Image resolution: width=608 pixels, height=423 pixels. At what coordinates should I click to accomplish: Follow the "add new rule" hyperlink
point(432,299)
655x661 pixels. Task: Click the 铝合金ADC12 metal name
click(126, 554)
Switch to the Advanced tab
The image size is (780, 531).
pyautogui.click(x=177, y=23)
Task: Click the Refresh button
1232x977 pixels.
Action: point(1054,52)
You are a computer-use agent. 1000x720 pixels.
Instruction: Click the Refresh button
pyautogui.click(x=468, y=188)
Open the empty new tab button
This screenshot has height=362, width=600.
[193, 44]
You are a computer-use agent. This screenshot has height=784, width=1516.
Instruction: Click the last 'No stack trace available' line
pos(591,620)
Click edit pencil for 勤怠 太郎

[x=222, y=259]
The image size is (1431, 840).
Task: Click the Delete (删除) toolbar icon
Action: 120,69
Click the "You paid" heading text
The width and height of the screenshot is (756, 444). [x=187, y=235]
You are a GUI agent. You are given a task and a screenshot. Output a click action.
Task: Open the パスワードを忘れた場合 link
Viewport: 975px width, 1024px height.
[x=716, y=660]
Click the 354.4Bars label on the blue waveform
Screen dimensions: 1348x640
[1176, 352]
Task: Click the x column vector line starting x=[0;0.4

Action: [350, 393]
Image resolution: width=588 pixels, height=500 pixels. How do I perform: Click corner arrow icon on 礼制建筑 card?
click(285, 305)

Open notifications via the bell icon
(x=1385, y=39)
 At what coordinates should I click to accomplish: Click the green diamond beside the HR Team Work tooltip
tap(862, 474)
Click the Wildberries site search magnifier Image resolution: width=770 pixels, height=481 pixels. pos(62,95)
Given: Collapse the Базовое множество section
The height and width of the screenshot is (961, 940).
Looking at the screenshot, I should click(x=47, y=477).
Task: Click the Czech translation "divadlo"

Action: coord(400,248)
--
# WHAT THIS TASK INVOLVES:
A single number is the whole answer: how many lines of the records contain the word "agent".

# WRITTEN RESPONSE:
3